Pixel coordinate grounding data
┄┄┄┄┄┄┄┄┄┄

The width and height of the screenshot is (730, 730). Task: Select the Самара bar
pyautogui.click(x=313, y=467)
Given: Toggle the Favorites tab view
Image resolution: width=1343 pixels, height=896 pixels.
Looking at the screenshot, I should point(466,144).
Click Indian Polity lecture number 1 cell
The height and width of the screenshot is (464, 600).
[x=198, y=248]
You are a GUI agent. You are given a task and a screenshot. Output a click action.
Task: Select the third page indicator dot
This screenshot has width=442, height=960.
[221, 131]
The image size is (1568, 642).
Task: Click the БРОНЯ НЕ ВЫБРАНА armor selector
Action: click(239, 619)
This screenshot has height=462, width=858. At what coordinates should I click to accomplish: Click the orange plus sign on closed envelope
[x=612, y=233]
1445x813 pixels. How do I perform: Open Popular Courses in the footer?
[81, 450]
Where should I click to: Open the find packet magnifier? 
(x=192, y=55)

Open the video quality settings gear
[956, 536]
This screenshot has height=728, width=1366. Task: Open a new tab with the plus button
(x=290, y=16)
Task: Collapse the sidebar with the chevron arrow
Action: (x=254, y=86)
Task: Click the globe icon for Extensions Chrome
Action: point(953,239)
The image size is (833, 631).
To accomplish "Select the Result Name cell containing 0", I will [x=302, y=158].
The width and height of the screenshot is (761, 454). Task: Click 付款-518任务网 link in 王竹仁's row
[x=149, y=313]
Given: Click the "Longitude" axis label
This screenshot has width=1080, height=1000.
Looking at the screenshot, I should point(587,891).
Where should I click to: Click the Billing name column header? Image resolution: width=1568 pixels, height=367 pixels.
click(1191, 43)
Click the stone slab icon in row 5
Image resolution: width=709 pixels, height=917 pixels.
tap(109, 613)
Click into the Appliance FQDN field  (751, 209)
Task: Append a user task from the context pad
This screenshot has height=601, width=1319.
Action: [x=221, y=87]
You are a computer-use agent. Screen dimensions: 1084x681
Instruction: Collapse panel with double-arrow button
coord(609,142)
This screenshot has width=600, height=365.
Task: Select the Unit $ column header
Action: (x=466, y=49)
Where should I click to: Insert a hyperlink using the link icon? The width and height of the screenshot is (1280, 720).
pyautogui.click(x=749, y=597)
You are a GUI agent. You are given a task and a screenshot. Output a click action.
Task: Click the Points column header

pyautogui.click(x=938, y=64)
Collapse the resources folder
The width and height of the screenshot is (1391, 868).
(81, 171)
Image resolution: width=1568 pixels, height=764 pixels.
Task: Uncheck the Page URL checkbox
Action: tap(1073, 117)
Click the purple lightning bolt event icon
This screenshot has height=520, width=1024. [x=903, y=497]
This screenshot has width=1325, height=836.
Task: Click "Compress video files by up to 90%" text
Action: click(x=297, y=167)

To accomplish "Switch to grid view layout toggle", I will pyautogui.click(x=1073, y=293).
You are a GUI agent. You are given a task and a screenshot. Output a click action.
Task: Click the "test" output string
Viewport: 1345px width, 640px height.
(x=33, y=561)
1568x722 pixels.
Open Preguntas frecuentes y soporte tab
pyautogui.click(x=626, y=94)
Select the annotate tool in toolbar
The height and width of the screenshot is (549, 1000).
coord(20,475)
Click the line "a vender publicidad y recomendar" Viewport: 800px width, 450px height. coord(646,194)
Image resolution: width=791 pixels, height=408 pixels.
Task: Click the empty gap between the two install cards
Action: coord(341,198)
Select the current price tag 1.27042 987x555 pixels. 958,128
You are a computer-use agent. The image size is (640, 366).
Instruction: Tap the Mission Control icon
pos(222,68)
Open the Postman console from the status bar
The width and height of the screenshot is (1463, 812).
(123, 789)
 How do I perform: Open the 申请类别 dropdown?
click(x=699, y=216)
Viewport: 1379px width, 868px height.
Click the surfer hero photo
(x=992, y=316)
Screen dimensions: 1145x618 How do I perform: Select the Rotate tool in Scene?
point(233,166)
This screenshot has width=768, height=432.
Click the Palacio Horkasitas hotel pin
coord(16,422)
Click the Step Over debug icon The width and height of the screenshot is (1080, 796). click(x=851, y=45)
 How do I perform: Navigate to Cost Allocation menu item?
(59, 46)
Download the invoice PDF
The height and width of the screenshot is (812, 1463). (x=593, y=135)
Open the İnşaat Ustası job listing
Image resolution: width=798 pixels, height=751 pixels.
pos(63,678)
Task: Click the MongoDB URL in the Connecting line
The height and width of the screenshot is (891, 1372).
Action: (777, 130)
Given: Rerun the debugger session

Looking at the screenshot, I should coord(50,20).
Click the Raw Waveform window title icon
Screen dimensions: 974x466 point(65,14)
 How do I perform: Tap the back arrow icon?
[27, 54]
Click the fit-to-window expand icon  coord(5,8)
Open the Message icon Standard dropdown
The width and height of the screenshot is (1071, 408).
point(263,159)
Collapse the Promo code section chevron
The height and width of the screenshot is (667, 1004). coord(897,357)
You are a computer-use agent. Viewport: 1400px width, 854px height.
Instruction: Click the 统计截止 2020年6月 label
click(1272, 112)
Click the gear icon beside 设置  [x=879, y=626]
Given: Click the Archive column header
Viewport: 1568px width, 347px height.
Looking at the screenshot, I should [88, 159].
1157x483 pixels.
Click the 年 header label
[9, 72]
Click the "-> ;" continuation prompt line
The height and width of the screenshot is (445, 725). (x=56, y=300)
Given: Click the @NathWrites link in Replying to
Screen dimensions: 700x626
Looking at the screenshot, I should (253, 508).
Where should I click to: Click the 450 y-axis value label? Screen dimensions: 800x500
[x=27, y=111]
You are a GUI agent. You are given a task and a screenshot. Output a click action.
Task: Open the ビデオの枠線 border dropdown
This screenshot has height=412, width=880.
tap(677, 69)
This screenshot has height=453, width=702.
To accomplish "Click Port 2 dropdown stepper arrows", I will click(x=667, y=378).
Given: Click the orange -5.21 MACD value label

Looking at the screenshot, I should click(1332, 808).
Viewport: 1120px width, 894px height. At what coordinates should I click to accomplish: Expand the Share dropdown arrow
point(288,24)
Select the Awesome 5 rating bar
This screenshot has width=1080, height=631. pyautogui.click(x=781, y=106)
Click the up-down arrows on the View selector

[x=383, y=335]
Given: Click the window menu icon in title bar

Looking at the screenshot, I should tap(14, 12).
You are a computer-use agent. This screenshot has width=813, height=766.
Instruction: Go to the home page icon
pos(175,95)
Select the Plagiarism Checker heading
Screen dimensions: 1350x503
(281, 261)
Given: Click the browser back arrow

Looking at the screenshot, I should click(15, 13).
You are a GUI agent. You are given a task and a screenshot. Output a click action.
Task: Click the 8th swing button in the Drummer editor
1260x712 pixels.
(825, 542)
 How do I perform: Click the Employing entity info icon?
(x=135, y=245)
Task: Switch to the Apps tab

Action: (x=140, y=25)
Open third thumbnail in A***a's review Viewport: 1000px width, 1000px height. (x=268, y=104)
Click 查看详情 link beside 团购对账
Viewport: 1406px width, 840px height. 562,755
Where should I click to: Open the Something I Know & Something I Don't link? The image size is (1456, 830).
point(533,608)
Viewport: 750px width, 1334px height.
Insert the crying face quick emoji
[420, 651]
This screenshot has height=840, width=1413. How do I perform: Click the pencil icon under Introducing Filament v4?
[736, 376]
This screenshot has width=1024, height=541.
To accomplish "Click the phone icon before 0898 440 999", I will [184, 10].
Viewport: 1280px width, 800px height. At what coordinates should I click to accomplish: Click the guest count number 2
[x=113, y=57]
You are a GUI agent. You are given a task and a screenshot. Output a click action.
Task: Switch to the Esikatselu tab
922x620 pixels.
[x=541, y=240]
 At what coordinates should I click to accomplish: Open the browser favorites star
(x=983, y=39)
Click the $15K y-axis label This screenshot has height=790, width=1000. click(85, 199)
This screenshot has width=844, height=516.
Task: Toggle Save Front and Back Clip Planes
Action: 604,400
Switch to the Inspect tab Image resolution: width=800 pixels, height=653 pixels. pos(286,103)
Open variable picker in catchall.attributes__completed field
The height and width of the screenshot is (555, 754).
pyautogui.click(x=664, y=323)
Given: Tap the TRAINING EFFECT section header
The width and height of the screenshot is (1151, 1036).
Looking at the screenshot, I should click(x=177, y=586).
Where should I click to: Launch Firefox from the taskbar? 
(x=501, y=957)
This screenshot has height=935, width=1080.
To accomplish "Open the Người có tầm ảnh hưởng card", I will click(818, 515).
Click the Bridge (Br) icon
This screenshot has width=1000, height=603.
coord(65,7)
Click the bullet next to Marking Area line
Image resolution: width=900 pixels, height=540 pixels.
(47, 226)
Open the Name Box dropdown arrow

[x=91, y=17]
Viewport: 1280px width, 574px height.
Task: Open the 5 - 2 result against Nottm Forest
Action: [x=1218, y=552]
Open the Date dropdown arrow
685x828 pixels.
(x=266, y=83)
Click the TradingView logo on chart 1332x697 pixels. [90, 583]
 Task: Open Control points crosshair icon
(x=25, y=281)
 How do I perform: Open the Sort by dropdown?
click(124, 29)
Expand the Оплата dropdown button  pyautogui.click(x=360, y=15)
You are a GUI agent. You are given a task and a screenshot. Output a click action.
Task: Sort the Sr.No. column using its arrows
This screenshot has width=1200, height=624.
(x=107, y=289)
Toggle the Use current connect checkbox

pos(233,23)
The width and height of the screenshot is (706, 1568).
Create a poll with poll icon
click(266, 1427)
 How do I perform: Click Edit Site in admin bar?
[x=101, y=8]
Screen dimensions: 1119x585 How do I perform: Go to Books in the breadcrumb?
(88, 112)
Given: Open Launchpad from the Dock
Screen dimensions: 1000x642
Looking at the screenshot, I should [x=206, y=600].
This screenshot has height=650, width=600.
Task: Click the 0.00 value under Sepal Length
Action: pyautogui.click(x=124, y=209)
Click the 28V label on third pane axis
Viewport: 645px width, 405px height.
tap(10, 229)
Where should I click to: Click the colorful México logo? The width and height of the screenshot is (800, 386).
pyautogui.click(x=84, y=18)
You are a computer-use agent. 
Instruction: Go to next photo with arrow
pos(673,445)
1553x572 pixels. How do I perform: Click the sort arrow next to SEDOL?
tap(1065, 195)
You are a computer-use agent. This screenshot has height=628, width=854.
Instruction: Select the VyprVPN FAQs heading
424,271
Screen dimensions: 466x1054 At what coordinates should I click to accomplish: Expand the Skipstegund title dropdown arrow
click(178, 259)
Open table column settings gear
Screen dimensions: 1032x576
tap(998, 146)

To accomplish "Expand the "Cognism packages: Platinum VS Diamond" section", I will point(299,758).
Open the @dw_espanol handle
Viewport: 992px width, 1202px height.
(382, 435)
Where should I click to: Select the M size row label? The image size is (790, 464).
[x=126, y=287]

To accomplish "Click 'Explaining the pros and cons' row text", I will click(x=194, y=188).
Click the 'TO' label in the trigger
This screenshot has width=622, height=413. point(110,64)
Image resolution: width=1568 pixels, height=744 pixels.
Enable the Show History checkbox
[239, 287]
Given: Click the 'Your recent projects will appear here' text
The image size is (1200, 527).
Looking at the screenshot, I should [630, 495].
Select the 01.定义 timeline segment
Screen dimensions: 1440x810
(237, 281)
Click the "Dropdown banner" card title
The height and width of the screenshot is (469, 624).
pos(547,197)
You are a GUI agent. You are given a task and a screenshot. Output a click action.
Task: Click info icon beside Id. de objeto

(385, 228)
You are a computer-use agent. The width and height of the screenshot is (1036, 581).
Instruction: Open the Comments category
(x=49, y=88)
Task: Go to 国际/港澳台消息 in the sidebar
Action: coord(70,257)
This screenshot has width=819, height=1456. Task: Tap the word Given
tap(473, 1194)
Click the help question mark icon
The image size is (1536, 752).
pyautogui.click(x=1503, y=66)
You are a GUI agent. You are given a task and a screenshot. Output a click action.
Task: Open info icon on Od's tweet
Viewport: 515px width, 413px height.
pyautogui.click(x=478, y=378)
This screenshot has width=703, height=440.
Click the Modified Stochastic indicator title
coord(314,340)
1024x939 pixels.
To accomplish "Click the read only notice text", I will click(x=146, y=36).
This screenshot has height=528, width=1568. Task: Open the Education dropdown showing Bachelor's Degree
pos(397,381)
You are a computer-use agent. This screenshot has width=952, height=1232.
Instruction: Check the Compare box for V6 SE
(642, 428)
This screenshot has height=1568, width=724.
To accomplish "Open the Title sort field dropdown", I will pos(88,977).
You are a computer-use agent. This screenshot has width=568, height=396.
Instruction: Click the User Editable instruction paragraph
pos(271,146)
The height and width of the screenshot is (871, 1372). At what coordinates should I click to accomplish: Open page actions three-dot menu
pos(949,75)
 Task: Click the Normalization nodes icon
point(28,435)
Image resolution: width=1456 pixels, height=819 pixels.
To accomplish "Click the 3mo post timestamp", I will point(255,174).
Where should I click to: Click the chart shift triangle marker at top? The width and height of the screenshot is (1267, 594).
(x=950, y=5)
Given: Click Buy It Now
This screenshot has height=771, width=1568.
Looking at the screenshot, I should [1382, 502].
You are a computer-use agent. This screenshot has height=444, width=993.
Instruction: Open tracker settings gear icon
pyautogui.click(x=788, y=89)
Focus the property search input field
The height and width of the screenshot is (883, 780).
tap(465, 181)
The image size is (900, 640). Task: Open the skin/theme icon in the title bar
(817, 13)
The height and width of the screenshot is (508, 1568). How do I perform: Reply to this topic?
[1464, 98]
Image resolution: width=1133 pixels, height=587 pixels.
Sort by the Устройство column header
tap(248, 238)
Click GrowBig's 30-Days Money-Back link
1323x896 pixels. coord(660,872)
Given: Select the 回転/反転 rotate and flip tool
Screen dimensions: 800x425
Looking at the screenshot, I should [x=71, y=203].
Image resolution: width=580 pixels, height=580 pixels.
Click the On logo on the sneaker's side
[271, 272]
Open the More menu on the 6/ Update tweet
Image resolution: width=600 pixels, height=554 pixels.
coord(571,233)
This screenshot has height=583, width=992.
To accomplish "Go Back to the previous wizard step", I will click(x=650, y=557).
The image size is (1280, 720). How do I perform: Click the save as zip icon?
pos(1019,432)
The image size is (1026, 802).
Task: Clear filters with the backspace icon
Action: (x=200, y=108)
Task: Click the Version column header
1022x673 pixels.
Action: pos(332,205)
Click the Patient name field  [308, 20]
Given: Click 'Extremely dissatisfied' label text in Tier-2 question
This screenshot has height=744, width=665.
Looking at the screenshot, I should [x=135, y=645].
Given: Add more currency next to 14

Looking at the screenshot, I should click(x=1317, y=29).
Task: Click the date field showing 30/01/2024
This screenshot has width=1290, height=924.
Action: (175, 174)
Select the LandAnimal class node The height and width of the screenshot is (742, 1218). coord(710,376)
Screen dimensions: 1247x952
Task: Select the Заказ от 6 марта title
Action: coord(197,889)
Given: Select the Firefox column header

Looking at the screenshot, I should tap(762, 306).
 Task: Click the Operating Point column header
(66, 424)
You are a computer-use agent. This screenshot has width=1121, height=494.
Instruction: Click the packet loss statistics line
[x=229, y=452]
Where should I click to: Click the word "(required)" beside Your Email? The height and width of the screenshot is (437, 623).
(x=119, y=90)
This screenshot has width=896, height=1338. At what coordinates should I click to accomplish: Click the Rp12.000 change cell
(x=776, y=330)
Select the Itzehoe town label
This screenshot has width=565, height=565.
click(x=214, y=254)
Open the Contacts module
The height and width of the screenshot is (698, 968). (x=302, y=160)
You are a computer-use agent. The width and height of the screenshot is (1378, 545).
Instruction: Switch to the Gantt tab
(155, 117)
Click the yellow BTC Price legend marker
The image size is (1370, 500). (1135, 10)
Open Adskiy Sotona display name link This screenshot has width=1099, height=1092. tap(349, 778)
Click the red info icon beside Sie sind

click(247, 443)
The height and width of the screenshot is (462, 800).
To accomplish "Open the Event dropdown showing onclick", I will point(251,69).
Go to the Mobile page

┄┄┄┄┄┄┄┄┄┄

■ **ABOUT THIS TASK**:
For each line above that contains "question", add one to a count, then state only the final number.

■ **ANSWER SECTION**:
2